Dataset entries Start Marker
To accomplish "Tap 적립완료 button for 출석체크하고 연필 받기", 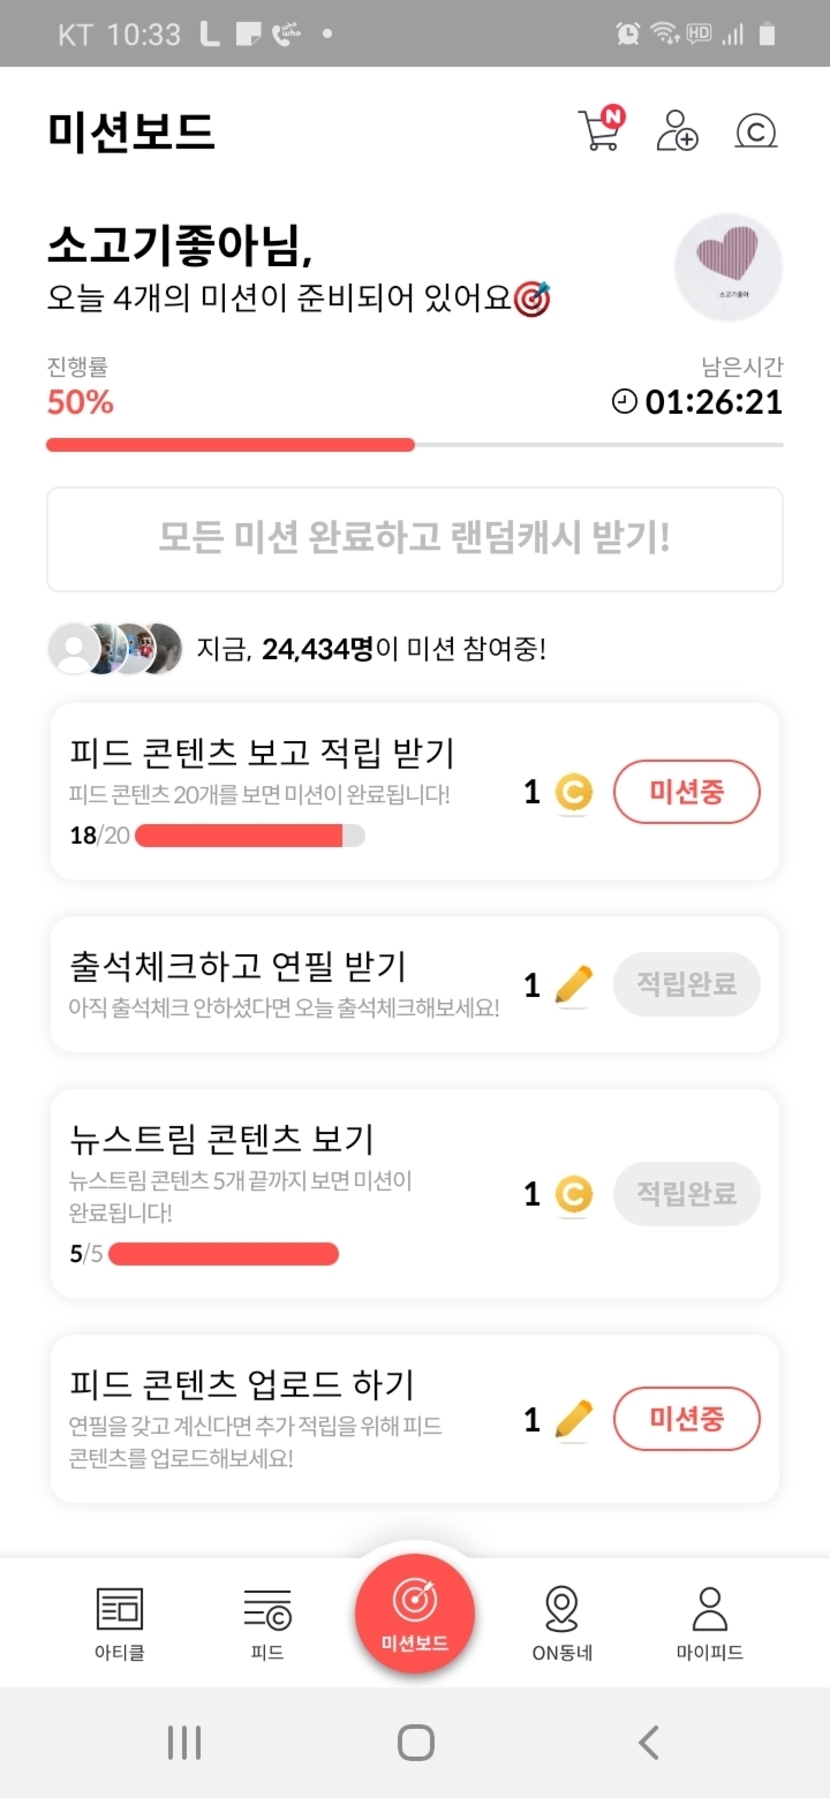I will (x=686, y=984).
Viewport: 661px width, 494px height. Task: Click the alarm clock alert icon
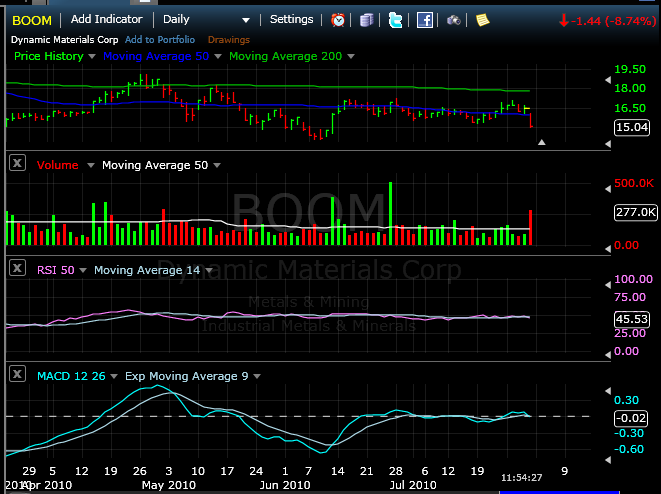pyautogui.click(x=338, y=19)
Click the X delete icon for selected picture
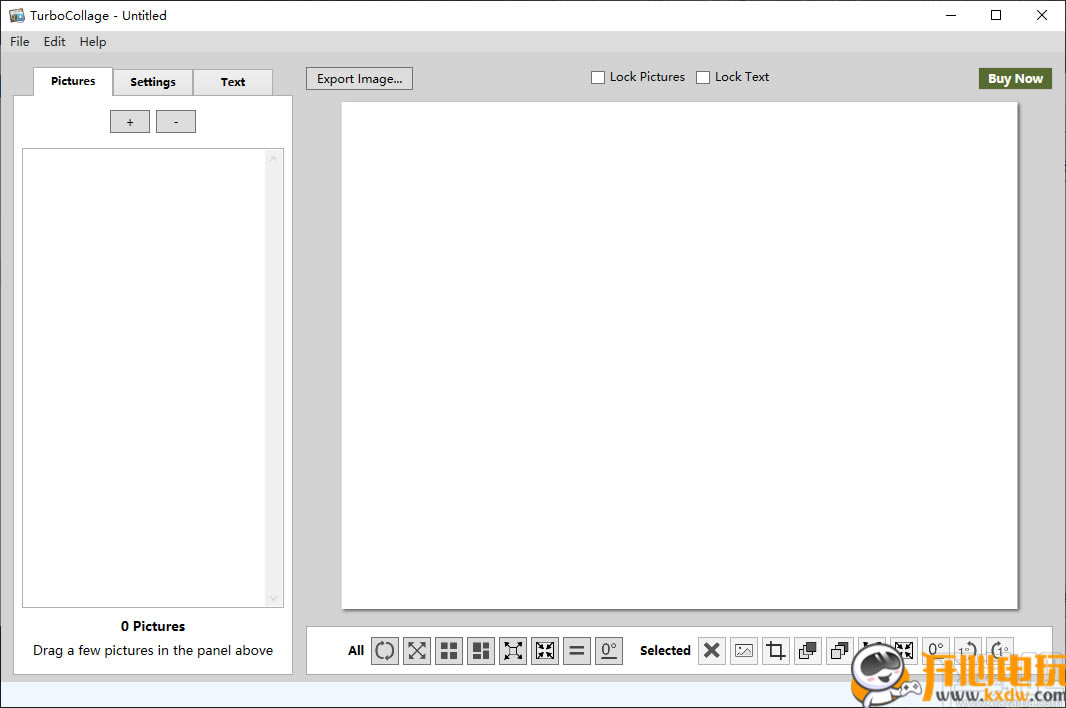Viewport: 1066px width, 708px height. click(711, 651)

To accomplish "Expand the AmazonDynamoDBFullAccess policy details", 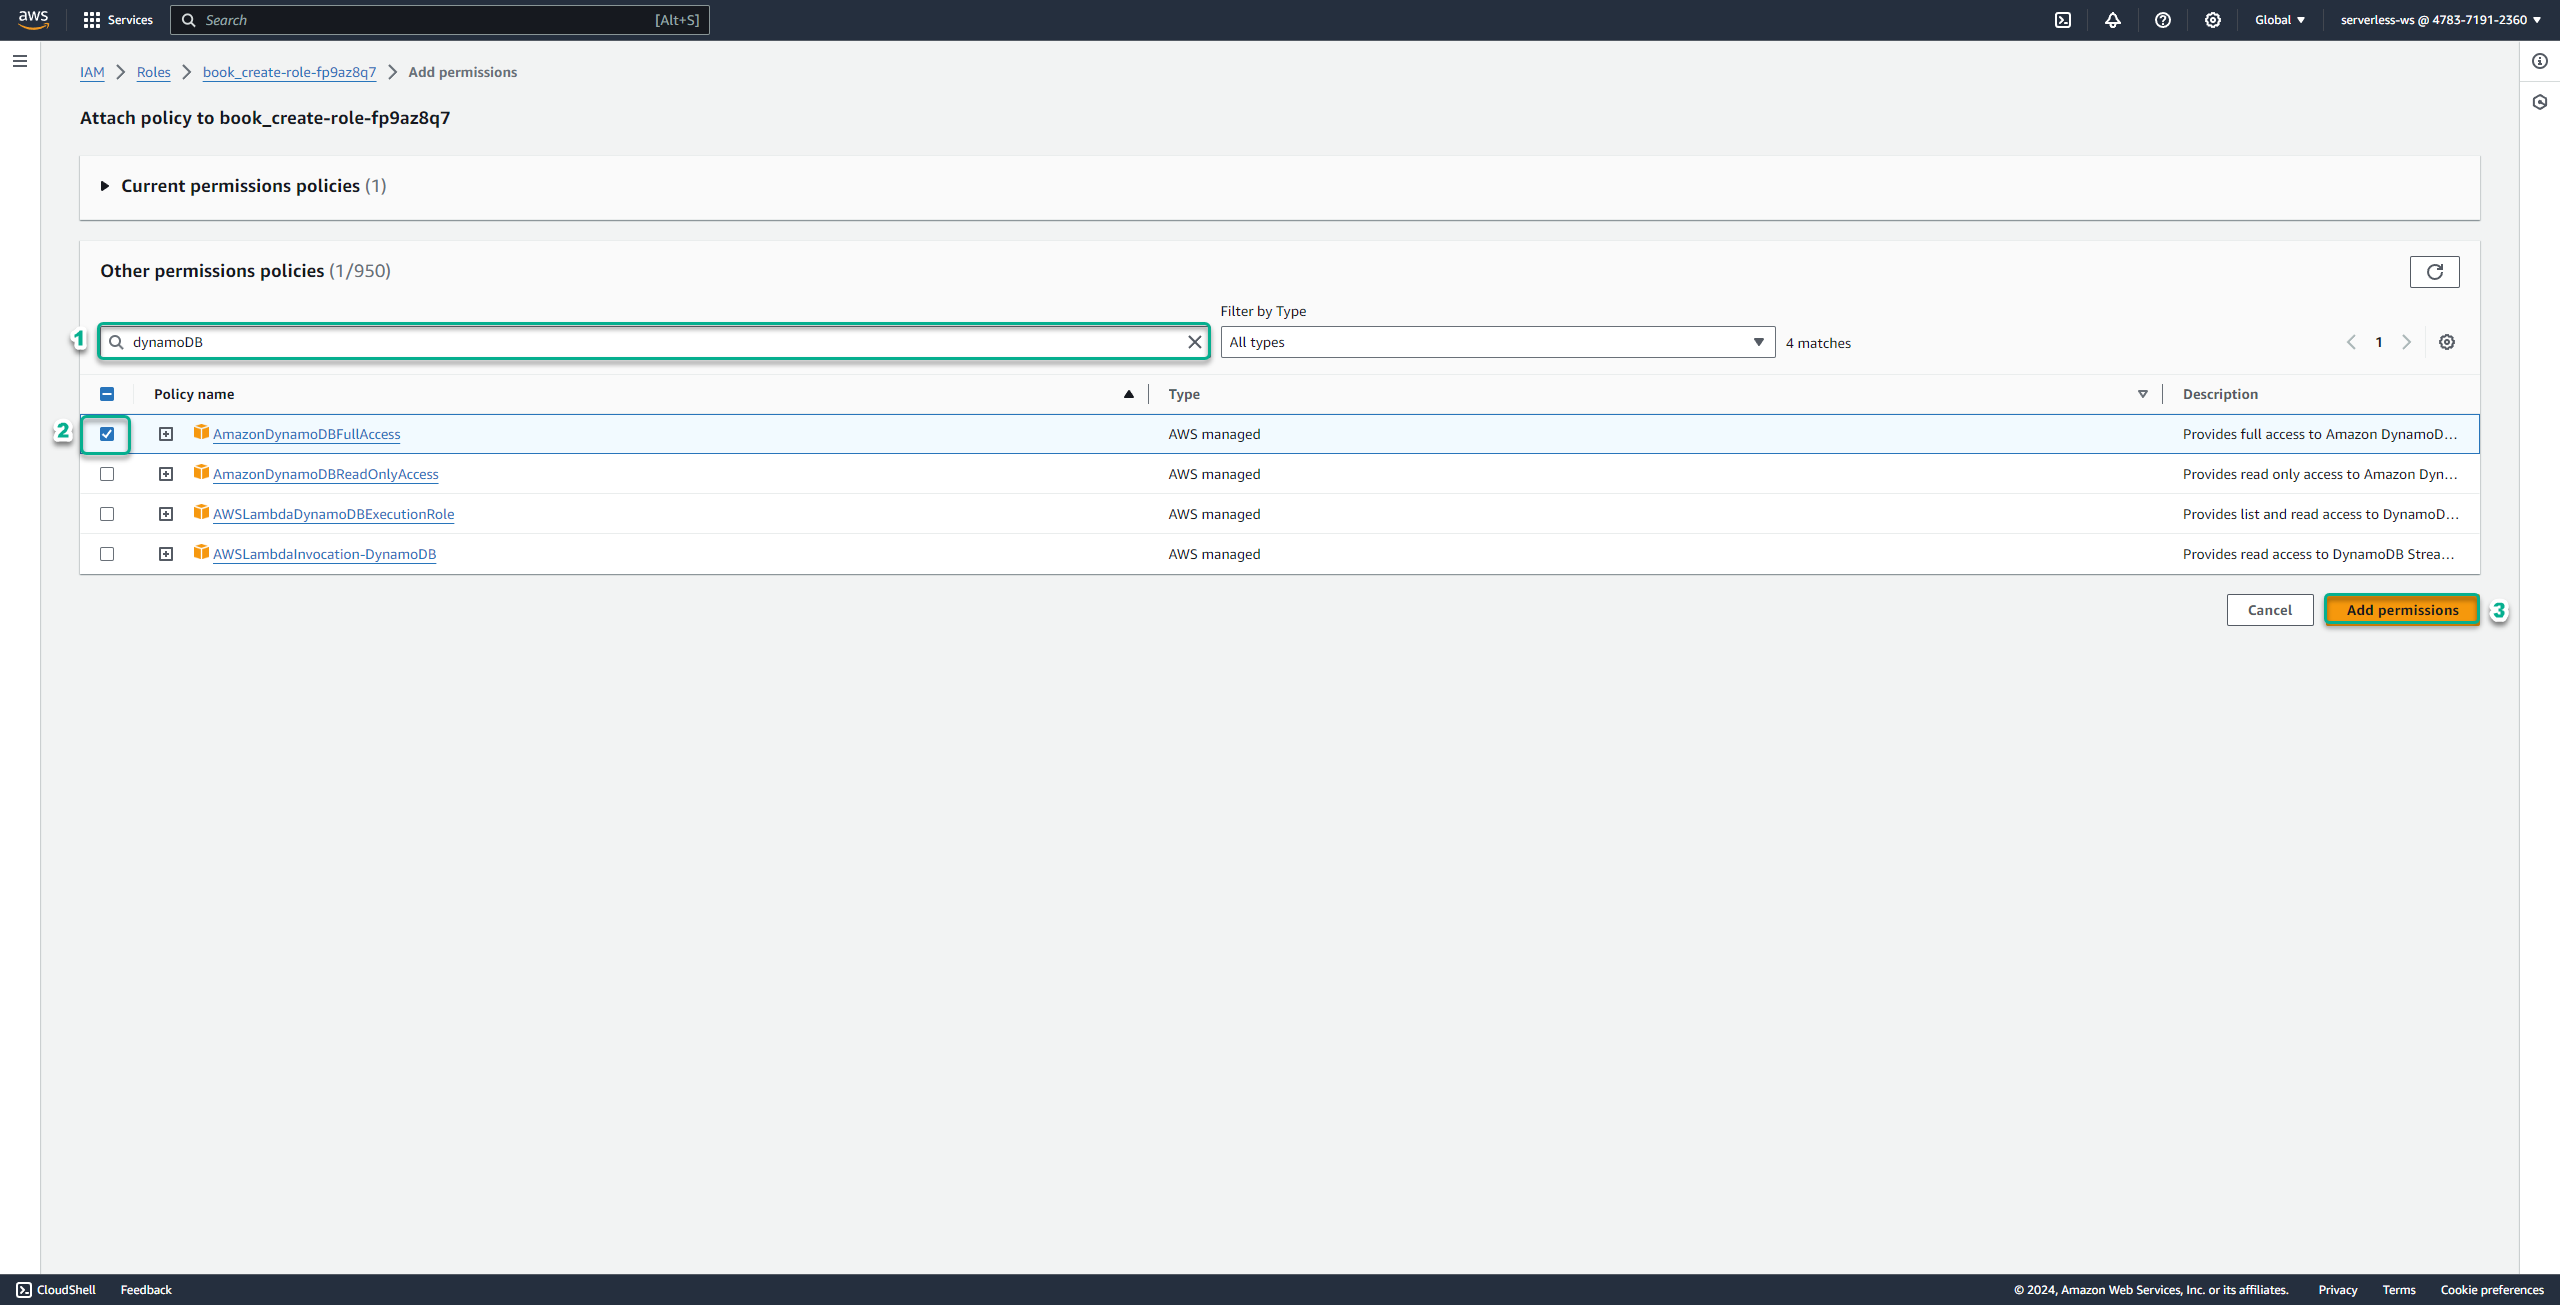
Dataset entries End Marker
At the line containing "Viewport: 661px width, 494px", start reproducing exactly, and stop after the last line of the listing; include both ends, and leave the pictures out.

**Written answer:**
Viewport: 661px width, 494px height. Task: Click the alarm clock alert icon
pyautogui.click(x=338, y=19)
Click the X delete icon for selected picture
Viewport: 1066px width, 708px height. click(711, 651)

To accomplish "Expand the AmazonDynamoDBFullAccess policy details", 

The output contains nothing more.